A guest blog by Seth Baum, M.D.
Medicine is at a crossroads; cardiology in particular. I saw this fact magnified at the American Society for Preventive Cardiology’s recent town hall on access barriers to PCSK9 inhibitors. The event was entitled, “Unraveling a Therapeutic Conundrum,” and the conundrum is this: Will we embrace the potential that these innovative drugs hold for patients, or will we use them as a scapegoat for soaring health care costs?
First, let’s all at least agree that, without pharmaceutical innovations, we would never have made such a large dent in heart attack and stroke incidents. Statins and novel mediations for heart failure have contributed to our remarkable success in these areas. So before we denigrate the very innovations that make successes like these possible, let’s examine the impact of pharmaceutical innovations, specifically PCSK9 inhibitors.
These treatments unequivocally and predictably lower LDL-C (the “bad” cholesterol) by around 60%. And this reduction is on top of statin therapy! By way of example, a person on a statin with an LDL-C of 200 would typically achieve an LDL-C of 80 after adding one of these medicines.
Also, there is a confirmed relationship between the drop in LDL and one’s risk for heart attack, stroke or death. Though not yet proven (studies are ongoing), such a reduction in cholesterol would dramatically reduce risk. A recent Journal of the American Medical Association article by Kazi et al. concluded that 4.6 million heart attacks, strokes and deaths could be averted through the use of PCSK9 inhibitors.
Yet the researchers weighed in against the medications because they are not “cost effective.”
Their conclusion, however, uses flawed metrics and makes inaccurate assumptions. For instance, it utilizes a faulty assessment of value, QALYs or Quality-Adjusted Life Years. Sparing you the details, let me simply state that the Affordable Care Act prohibited such a metric; and the Europeans are abandoning QALYs as well.
Further, Kazi assumed all patients would be on these drugs for life, eliminating the possibility of future innovations. This, of course, is a false premise. Innovative medicines or procedures often negate the need for older approaches.

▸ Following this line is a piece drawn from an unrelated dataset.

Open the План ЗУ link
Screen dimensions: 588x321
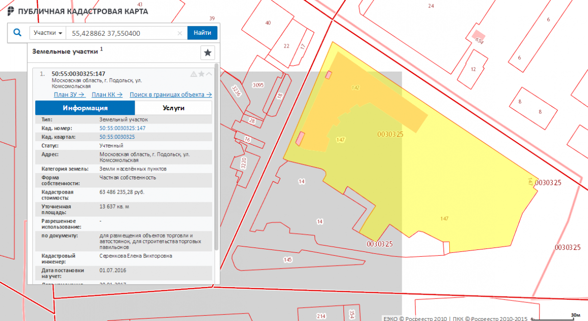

Perhaps most egregious, however, is the fact that Kazi and team used an inaccurate drug price for their calculations. The list price cited by the authors fails to consider the impact of pharmacy benefit managers, middlemen who negotiate drug prices for insurance providers. When PBMs negotiate prices for medications like PCSK9 inhibitors, they typically purchase well below the list price, and even get rebates down the road. Thus the cost of the PCSK9 inhibitors is not the list price cited by Kazi and many others; it is much lower.
Finally, the PCSK9 inhibitor conundrum demands that we consider a cost factor that analysts and researchers often overlook: What is the cost, and the value, of a life? How do we measure this intangible and all-important metric?
I can’t answer this question. I can tell you, though, that withholding medications from those who might benefit would exact a price I’m unwilling to pay: my personal ethos and professional integrity.
Seth Baum, MD, is a preventive cardiologist, cholesterol expert and member of the Alliance for Patient Access.